**To-do item**
Reproduce each of the entries below word for word, keeping every character and line break unchanged.

**Data excerpts**
---*---

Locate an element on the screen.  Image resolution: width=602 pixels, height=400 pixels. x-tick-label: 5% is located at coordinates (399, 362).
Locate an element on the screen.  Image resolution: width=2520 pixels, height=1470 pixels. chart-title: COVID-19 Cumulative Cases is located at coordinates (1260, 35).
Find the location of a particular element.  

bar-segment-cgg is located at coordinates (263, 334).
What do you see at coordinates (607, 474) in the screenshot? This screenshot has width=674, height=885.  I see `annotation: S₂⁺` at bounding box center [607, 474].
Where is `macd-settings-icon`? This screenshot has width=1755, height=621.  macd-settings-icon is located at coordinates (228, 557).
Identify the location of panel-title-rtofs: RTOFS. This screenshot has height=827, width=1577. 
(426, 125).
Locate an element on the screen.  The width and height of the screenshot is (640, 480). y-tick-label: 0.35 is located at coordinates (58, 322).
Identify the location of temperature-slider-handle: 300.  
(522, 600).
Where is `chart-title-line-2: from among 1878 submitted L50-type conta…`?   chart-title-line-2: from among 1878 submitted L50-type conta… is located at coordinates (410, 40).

---*---

**Response area**
Locate an element on the screen.  Image resolution: width=602 pixels, height=400 pixels. x-tick-label: 5% is located at coordinates (399, 362).
Locate an element on the screen.  Image resolution: width=2520 pixels, height=1470 pixels. chart-title: COVID-19 Cumulative Cases is located at coordinates (1260, 35).
Find the location of a particular element.  

bar-segment-cgg is located at coordinates (263, 334).
What do you see at coordinates (607, 474) in the screenshot? This screenshot has width=674, height=885.  I see `annotation: S₂⁺` at bounding box center [607, 474].
Where is `macd-settings-icon`? This screenshot has width=1755, height=621.  macd-settings-icon is located at coordinates (228, 557).
Identify the location of panel-title-rtofs: RTOFS. This screenshot has height=827, width=1577. 
(426, 125).
Locate an element on the screen.  The width and height of the screenshot is (640, 480). y-tick-label: 0.35 is located at coordinates (58, 322).
Identify the location of temperature-slider-handle: 300.  
(522, 600).
Where is `chart-title-line-2: from among 1878 submitted L50-type conta…`?   chart-title-line-2: from among 1878 submitted L50-type conta… is located at coordinates (410, 40).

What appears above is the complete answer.